State vs. Federal FOIA Showdown

New Jersey Attorney General Gurbir S. Grewal took the unusual step recently of filing a complaint against the DOJ for its alleged delay in disclosing documents relating to the DOJ's recent curtailment of legal online gambling and any connection with lobbyist Sheldon Adelson. Adelson is the CEO and chairman of casino company Las Vegas Sands. The lawsuit arose when, after nearly a decade of precedent suggesting that online gaming was permitted under the federal Wire Act, 18 U.S.C. § 1084, the DOJ changed course early this year. Specifically, the DOJ's Office of Legal Counsel published a memorandum opinion titled Reconsidering Whether the Wire Act Applies to Non-Sports Gambling. The crux of this opinion was that, notwithstanding state law legalizing online gaming, prosecutors could still bring criminal charges under the Wire Act against both individuals and entities involved with such gaming. Pursuant to the complaint, Grewal's office filed a Freedom of Information Act (FOIA) request in February, seeking documents concerning any connection between the DOJ's change in policy and any lobbying efforts by Adelson to fight the threat of online gaming to his casino business in Las Vegas. The lawsuit alleges that the DOJ granted expedited processing to the FOIA request but had still failed to provide documents or legal grounds therefore by the time of the complaint. The lawsuit seeks to compel the DOJ's compliance with the FOIA request. The DOJ's change in policy could have significant implications for New Jersey. According to a release from the New Jersey Attorney General's office, online gaming in New Jersey generates $352 million in annual revenue and $60 million in direct gaming taxes. Who will prevail in this state versus federal faceoff? Only time, and the judges in the District of New Jersey, will tell.

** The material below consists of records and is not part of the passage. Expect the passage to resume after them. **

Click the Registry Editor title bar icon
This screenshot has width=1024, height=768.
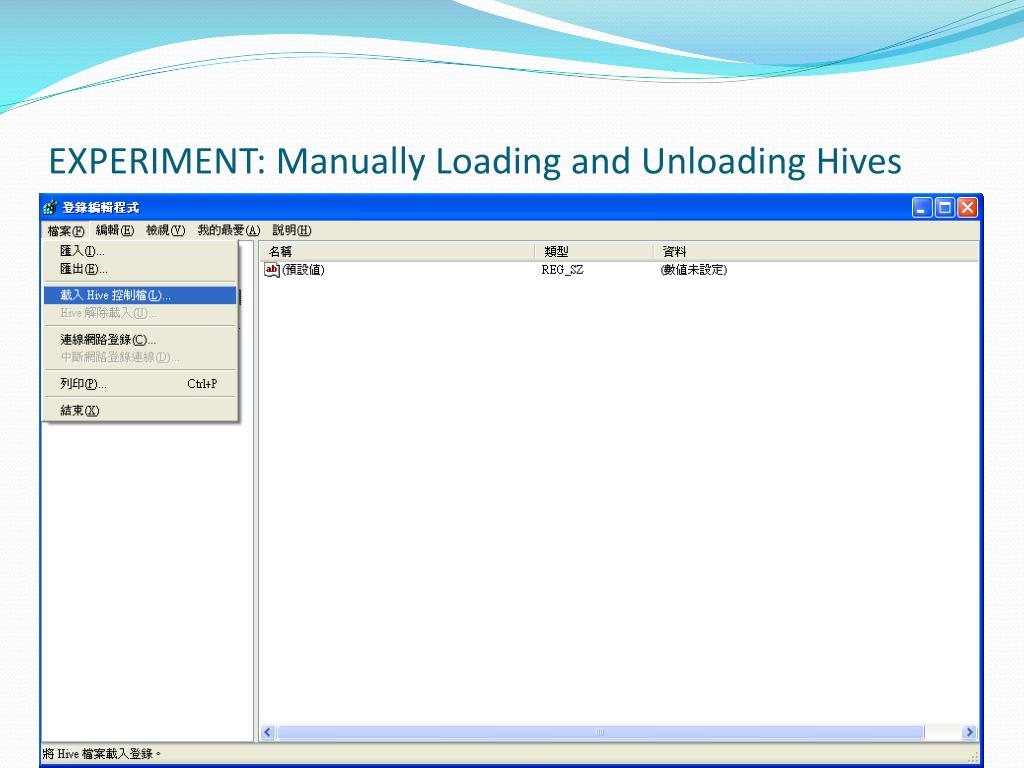tap(50, 208)
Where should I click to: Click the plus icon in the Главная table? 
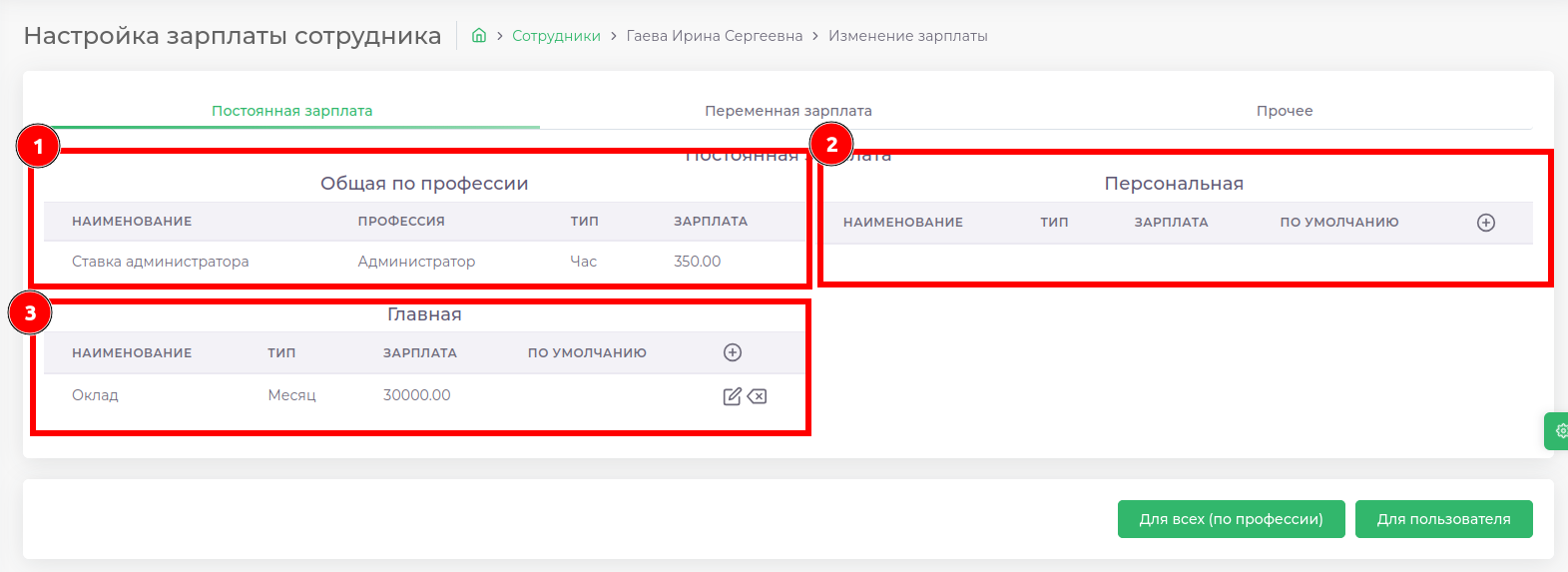coord(732,352)
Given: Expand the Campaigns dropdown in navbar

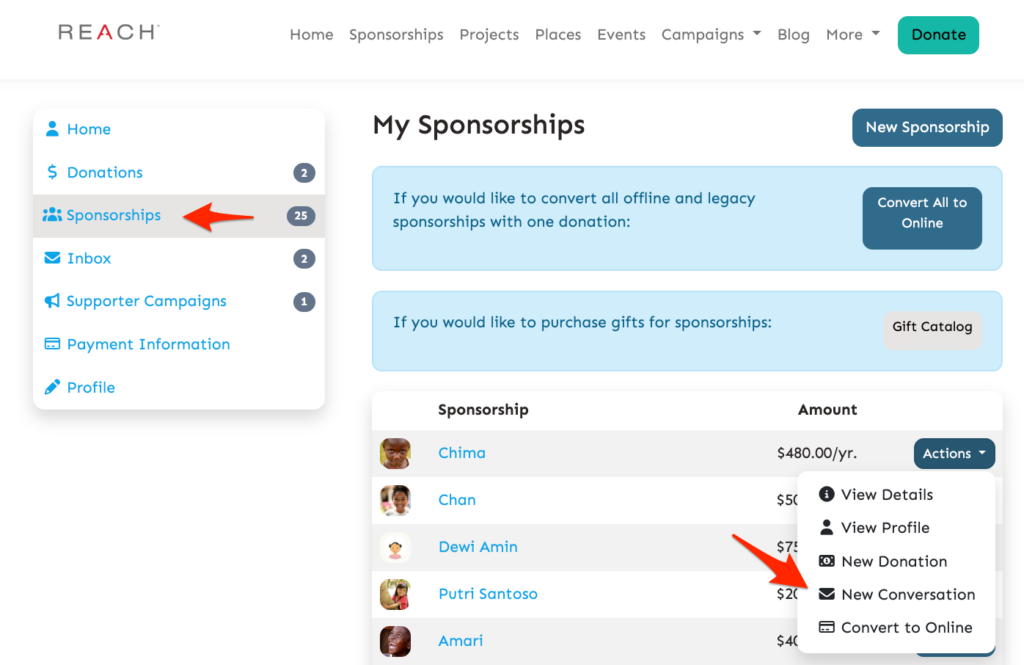Looking at the screenshot, I should point(711,34).

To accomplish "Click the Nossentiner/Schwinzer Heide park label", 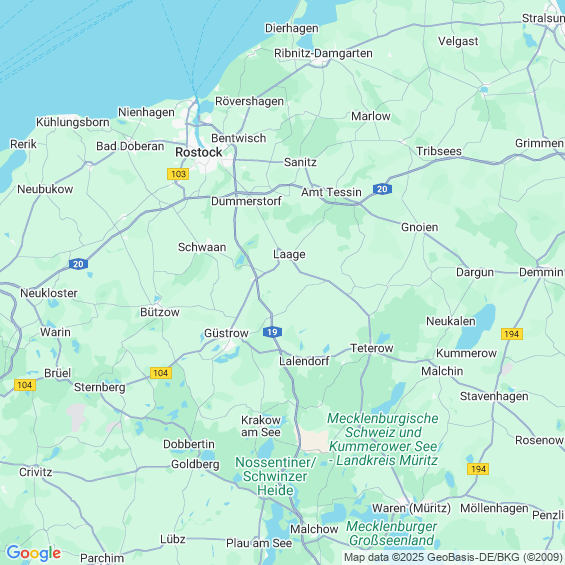I will tap(275, 476).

New Jersey Also Broadens Focus on Cybersecurity

New Jersey's Bureau of Securities, an entity within the State Attorney General's office, began its 2019 evaluation of nearly 1,000 registered investment adviser firms statewide, the Bureau recently announced. This year, the Bureau is focusing on the protection of customer data and personal information, which, as it explained, is part of New Jersey's efforts to enhance cybersecurity in the financial industries. The Bureau generally conducts its annual evaluation using an online examination and risk assessment tool, which requires investment firms to provide numerous responses regarding their business activities. The annual examination permits the Bureau to identify areas of concern and conduct targeted inquiries where necessary. The Bureau's new cybersecurity questions seek information relating to the email practices of investment advisers, including their communications with clients and third parties, which, as the Bureau explained, are intended to ensure that investment advisers act responsibly with clients' personal information. In a world where cyber incidents are sharply on the rise and hackers increasingly target financial institutions for ransom in New Jersey and beyond, the Bureau's enhanced focus on cybersecurity comes not a moment too soon.